By using this model to fit the experimental data in Fig. 4b, we obtain an activation energy E = 16 ± 3 meV, which is reasonably close to the recently discovered low-energy phonon mode (8 meV)³⁷ coupled to NBOs in SiO₂. This suggests that the inter-configurational α → β conversion process might be promoted by a low-energy vibration, such as a NBO bending mode enhancing the interaction between a NBO and its surrounding atoms and thereby stabilizing the perturbed electronic density of the non-bridging moiety. Following this argument, the 1.9 eV and the 2.5 eV emissions seem to be ascribable to two NBO configurational variants. Accordingly, the green band is peaked at 2.5 eV, which is consistent with the emission energy of NBOs perturbed by the interaction with nearby groups^27,36. In Fig. 4f, we summarize the emission spectra, determined either experimentally or theoretically, for different NBO variants, including the ‘free NBO’ species reported in the original work by Skuja³⁰ and the NBOs perturbed by the interaction with nearby alkali ions found by Zatsepin et al.²⁷ in alkali-silicate glasses, which show progressively lower emission energy from 2.6 eV to 2.4 eV in the sequence Li → Na → K, according to the lower ionic field strength of cations with larger ionic radius. Accordingly, theoretical calculations on different types of SiO₂ surfaces predicted larger transition energies for NBO groups interacting with nearby bridging oxygen atoms³⁶.

The observation of the red-emitting and green-emitting STEs being ‘unperturbed’ or ‘structurally perturbed’ variants of the same NBO centre has important consequences on our understanding of the optical behaviour of crystalline SiO₂. Specifically, it explains why the red emission from ‘non-interacting’ NBOs has never been observed in quartz, while it is commonly exhibited by amorphous or amorphized SiO₂ materials. The more compact structure of quartz with respect to the open network of amorphous silica promotes the interaction between NBOs and their surrounding lattice.
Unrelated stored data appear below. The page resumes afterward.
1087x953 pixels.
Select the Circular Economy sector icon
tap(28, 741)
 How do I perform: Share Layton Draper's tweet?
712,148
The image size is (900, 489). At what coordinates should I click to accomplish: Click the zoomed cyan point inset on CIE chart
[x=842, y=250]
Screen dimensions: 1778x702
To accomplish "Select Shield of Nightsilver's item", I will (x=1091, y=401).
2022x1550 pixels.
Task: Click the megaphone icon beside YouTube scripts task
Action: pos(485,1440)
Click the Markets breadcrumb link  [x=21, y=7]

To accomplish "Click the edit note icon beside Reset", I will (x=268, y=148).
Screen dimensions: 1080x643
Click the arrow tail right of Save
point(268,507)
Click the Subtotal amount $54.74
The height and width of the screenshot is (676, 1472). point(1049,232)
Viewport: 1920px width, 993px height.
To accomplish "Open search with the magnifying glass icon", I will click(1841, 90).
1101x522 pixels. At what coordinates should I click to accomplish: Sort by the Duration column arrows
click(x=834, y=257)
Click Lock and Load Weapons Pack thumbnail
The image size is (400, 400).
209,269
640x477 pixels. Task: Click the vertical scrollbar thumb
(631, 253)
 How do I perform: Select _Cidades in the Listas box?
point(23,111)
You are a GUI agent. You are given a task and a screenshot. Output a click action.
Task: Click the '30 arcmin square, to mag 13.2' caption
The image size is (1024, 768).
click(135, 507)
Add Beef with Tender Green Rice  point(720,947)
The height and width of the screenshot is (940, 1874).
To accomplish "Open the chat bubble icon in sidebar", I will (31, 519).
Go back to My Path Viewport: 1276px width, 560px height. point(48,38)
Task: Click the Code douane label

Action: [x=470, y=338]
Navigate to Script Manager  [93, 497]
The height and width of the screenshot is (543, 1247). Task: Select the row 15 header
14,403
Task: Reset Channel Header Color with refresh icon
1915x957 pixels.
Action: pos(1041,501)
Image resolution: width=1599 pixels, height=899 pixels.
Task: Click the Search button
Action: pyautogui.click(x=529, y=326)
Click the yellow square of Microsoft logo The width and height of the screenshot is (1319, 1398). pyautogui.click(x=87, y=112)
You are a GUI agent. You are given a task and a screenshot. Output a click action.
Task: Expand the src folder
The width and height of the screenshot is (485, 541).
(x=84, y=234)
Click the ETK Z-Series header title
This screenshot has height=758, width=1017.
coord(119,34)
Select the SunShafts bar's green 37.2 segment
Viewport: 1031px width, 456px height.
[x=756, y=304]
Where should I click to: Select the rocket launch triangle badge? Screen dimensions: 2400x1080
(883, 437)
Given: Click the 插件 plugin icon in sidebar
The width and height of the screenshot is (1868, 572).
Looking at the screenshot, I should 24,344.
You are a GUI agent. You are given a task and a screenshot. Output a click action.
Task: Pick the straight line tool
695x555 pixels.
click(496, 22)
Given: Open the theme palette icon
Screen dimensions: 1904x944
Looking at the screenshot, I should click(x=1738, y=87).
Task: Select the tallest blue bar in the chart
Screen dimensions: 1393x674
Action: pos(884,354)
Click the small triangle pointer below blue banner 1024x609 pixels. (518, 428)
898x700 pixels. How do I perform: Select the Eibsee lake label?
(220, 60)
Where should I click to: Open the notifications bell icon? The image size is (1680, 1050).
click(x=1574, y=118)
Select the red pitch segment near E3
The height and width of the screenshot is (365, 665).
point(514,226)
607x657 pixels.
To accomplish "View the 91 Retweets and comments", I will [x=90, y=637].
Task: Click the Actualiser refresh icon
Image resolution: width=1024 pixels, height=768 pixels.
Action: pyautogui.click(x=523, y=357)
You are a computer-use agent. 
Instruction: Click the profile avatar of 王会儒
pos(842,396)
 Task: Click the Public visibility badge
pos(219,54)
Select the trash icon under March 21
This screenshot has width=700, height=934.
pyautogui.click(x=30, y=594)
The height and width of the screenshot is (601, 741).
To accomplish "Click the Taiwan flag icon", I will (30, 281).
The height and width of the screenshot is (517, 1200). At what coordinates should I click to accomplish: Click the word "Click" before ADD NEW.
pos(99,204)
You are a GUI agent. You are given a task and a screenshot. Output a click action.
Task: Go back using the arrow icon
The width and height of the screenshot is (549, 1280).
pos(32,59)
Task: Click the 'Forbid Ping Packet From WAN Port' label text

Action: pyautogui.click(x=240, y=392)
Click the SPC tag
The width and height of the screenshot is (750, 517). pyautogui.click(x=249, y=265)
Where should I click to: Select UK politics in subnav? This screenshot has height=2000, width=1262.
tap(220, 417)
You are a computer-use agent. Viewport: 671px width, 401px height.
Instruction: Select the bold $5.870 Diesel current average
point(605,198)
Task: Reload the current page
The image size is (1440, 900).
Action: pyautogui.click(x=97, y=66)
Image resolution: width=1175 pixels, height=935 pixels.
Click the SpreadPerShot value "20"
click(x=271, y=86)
As a result, exciton decay occurs exclusively through interacting NBOs, leading to the typical green luminescence band and no red emission by isolated NBOs. To verify this point, in Fig. 4g, h, we also report the band-to-band excited photoluminescence spectra of pure synthetic quartz, respectively before (sample p-q) and after (sample n-q) neutron irradiation. In agreement with the above interpretation, the pristine material exhibits photoluminescence in the green spectral region at 2.5–2.7 eV. On the other hand, upon partial amorphization by heavy neutron irradiation (at a fluence of 10¹⁸ cm⁻²)³⁶, the low temperature photoluminescence spectrum becomes dominated by a 1.6–1.8 eV red emission band compatible with the radiative decay of non-interacting NBOs, completely quenched at room temperature.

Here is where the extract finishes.